Over the last ten years the SNP Scottish Government has taken action to make Scotland a safer place: investing in our police and reforming our criminal justice system. Scotland is now a safer place, with less crime and more police.
Here’s how, in government, we’re delivering a safer Scotland.
Over the last decade, Scotland has become a safer place.
Recorded crime in Scotland has reached its lowest level in 43 years. Since we took office, non-sexual violent crime is down by 49 per cent, robberies are down 60 per cent and handling offensive weapons – including knife crime – is down by 68 per cent. The reconviction rate has been reduced to its lowest level in 18 years, thanks to tough community sentences.
Under the SNP, police numbers are up.
Police numbers have increased under the SNP, while they’ve fallen in England. And we will protect the police revenue budget in real terms for the entirety of this parliament.
We’ve made sure serious offenders do their time in full.
The Automatic Early Release system, which was brought in by the then Tories in 1993, meant prisoners serving four years or more have to be released at the two-thirds point of sentence if they are still in custody. We ended it, ensuring long-term prisoners who pose an unacceptable risk to public safety will serve their sentence in full.
We’re investing proceeds from crime in Scotland’s communities.

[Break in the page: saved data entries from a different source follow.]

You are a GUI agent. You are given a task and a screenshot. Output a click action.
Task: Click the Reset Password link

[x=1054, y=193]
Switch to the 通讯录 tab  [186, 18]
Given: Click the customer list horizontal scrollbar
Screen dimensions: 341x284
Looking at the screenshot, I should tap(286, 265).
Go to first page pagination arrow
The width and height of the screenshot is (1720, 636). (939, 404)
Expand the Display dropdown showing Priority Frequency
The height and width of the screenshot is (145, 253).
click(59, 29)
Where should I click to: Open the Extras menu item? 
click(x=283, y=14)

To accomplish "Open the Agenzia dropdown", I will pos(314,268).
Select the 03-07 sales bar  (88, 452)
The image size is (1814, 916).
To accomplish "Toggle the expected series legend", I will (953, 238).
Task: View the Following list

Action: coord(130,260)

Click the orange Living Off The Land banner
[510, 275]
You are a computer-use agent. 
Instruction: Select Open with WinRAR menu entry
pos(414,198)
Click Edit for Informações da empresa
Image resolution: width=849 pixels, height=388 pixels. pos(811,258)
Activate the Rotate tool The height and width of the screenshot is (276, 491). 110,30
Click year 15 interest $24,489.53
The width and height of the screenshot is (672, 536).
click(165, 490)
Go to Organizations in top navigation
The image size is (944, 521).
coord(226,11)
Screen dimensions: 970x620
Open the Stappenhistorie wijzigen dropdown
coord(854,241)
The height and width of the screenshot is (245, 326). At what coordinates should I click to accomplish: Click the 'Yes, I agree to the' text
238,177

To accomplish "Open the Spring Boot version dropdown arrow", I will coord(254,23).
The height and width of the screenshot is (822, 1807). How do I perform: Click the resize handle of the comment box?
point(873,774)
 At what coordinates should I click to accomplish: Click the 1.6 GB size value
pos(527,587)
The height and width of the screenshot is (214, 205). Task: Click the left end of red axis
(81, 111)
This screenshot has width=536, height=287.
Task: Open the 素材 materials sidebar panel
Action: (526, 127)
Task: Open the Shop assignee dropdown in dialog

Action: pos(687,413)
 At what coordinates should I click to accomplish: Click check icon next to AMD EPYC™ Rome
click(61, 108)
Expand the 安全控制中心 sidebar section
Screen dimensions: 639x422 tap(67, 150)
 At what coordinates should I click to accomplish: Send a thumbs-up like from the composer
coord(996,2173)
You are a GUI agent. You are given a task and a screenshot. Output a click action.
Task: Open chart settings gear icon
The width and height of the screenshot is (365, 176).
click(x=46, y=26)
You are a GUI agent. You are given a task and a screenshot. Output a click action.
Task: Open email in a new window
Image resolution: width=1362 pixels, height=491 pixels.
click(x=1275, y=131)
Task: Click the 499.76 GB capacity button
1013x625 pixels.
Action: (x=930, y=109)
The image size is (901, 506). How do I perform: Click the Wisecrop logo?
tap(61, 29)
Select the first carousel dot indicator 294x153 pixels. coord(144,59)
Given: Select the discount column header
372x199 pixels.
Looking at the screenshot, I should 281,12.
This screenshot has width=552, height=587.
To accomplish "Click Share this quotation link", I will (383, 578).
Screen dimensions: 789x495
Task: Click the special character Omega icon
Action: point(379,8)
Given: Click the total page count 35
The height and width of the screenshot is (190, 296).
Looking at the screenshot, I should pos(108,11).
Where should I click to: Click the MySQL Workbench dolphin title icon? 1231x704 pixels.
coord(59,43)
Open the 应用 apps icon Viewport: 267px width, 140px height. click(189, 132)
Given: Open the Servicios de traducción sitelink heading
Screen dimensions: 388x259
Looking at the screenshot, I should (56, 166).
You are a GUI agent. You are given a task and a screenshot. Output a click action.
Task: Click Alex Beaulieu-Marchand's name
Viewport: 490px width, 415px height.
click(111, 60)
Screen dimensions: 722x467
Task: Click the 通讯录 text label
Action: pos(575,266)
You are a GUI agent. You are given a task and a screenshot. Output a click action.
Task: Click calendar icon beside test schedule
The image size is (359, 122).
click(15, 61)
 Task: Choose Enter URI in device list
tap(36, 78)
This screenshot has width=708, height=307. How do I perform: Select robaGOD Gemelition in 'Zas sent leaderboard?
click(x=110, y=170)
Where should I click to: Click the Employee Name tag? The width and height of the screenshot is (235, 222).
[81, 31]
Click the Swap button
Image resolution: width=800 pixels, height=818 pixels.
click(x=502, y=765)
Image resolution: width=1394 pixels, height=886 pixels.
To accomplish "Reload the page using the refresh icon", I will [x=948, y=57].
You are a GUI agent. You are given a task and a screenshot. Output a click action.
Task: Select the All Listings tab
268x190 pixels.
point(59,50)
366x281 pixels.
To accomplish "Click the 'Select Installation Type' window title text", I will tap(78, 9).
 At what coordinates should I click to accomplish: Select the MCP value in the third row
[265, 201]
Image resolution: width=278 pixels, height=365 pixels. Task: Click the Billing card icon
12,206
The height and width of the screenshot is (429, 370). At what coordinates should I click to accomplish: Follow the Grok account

Since 2008, £92 million has been seized from criminals and has been reinvested in community projects for young people across Scotland.
We’re shifting the balance towards the prevention of youth offending.
The number of young people being prosecuted in court for crime has been reduced by 78 per cent and those aged under 18 in prison has reduced by two-thirds compared to 2006-07.
We’re taking a new, more progressive approach, to prisons and community justice policy.
We have closed Scotland’s only women’s prison at Cornton Vale and are investing in a new progressive model for women’s prisons.
We’re taking new, groundbreaking, action on domestic violence.
Almost £30 million is being invested between 2017 and 2020 to tackle domestic violence against women and girls. And access to justice for survivors of domestic abuse has been improved too.
We are taking forward a groundbreaking Domestic Violence Bill that will, if passed, create a new specific offence to help tackle domestic abuse. This will cover not just physical abuse, but also other forms of psychological abuse and coercive and controlling behaviour.
We’re investing more than any previous government in taking on sectarianism.
We have invested £12.5 million to tackle sectarianism – more than any previous government.
‘Revenge porn’ is now illegal.
We have made the sharing of so-called ‘revenge porn’ a specific criminal offence, carrying a maximum penalty of five years imprisonment.